June 17, 2022
Thieves broke into a Bank Melli branch in downtown Tehran and made off with the contents of 168 safe deposit boxes over a long holiday weekend, the bank announced.
The thieves didn’t bother to steal any bank cash, perhaps disinterested because the rial had been plummeting in value before the heist.
The theft immediately became a major issue and the police were under public pressure to do something.
Four days after the robbery was discovered (when the bank reopened June 6 after the holiday), the police announced they had arrested 13 people and recovered part of the loot.
The police said three of the suspects were arrested in Turkey and handed over to Iran while the other 10 were arrested in Tehran and in the north of the country. The police said they also found much of the stolen goods in a car parked at Tehran’s Imam Khomeini Airport.
The police allowed news photographers to take pictures of several of the men lined up against a police department wall. The police also put on display packets filled with foreign currency, gold and documents lifted from the safety deposit boxes.
The police gave no explanation of how they were able to crack the case so quickly, especially with some of the culprits having left the country.
Early reports said bank employees were suspected of having been part of the plot, but after the suspects were put on display Tehran’s police chief said no bank staffers were among the accused. He complained of inadequate security and said that one month before the heist, police specialists had inspected the bank branch and warned of inadequate security.
Earlier, there was an angry demonstration by safety deposit box renters in front of the bank, near the campus of the University of Tehran, during which the police fired in the air. The bank said it would reimburse the safety deposit box holders for 50 percent of their claimed losses.
Box renters don’t tell the bank what is in their boxes. It may be gold or it may be photos of grandma. There is no way for the bank to know the value of the boxes’ contents.
For the same reason, there was no way to immediately know the value of what the thieves took away with them, although news outlets were quick to claim it was the biggest bank heist in Iranian history.

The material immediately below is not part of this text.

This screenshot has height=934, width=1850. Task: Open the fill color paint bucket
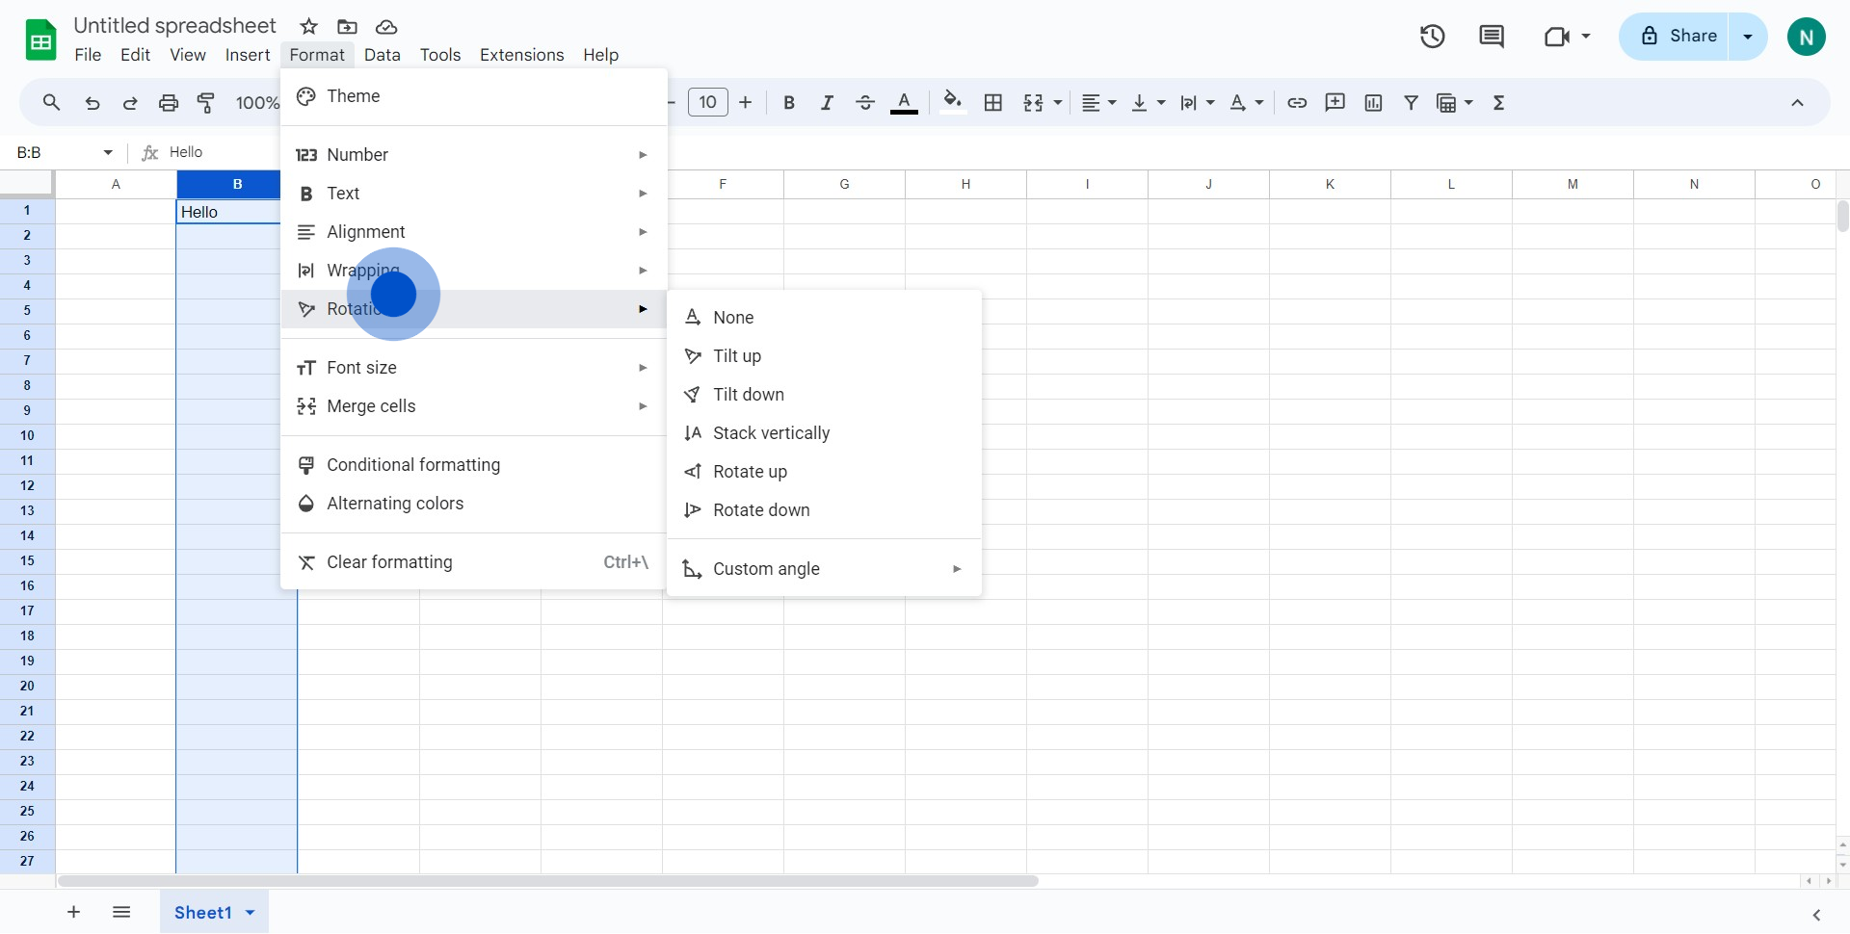click(x=953, y=103)
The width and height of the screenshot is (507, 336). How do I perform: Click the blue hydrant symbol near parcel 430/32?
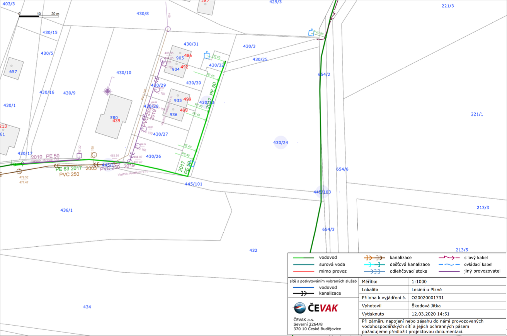point(207,55)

Before the arrest of the 13, the police said they were questioning several suspects, including some bank employees. They said three were being interrogated in custody. But it is the norm for the police to claim they have suspects whether they do or do not and the police did not say if any of those questioned early in the week were among those arrested and shown off June 10.
Before the arrests, Bank Melli announced it had fired the branch manager and his deputy “for negligence.”
Early news reports said the bank’s alarm system did not go to the police but only to the bank manager’s home. The reports said he had ignored the alarm because he got so many false alarms. However, Bank Melli said that was not true. It did not explain what “negligence” warranted the firings.
There was no explanation of how the 168 boxes that were broken into were selected from among the many hundreds of safety deposit boxes at the bank. The bank did not say if the boxes broken into were all clustered together or if the thieves had selected widely separated boxes, suggesting they had some knowledge of the contents or the owners.
Iran was on a three-day holiday June 3-5 marking the death anniversary of Ayatollah Ruhollah Khomeini. It isn’t known how long the thieves were inside, but the holiday would have allowed more time to break in and search for valuable items.
News reports said the thieves broke into the bank’s basement from an adjoining building, then had to penetrate four sealed doors to reach the safety deposit boxes. No one from the police or the bank said how they got through those doors, whether they used any explosives or whether they knew the secret of how to open the doors.
The police said that the thieves not only made off with the contents of the safety deposit boxes, but also swiped the bank’s security cameras and their tapes.
The Bank Melli robbery bares a close resemblance to the one of the most famous bank heists in world history. The Baker Street robbery was an audacious heist in 1971 that netted the criminals an estimated three million pounds (equivalent to $53 million today). They tunneled into a vault below a Lloyds Bank branch in London from a shop two doors down the road. It was organized by a syndicate of five people and, while there were three arrests, only one of the ringleaders was ever caught.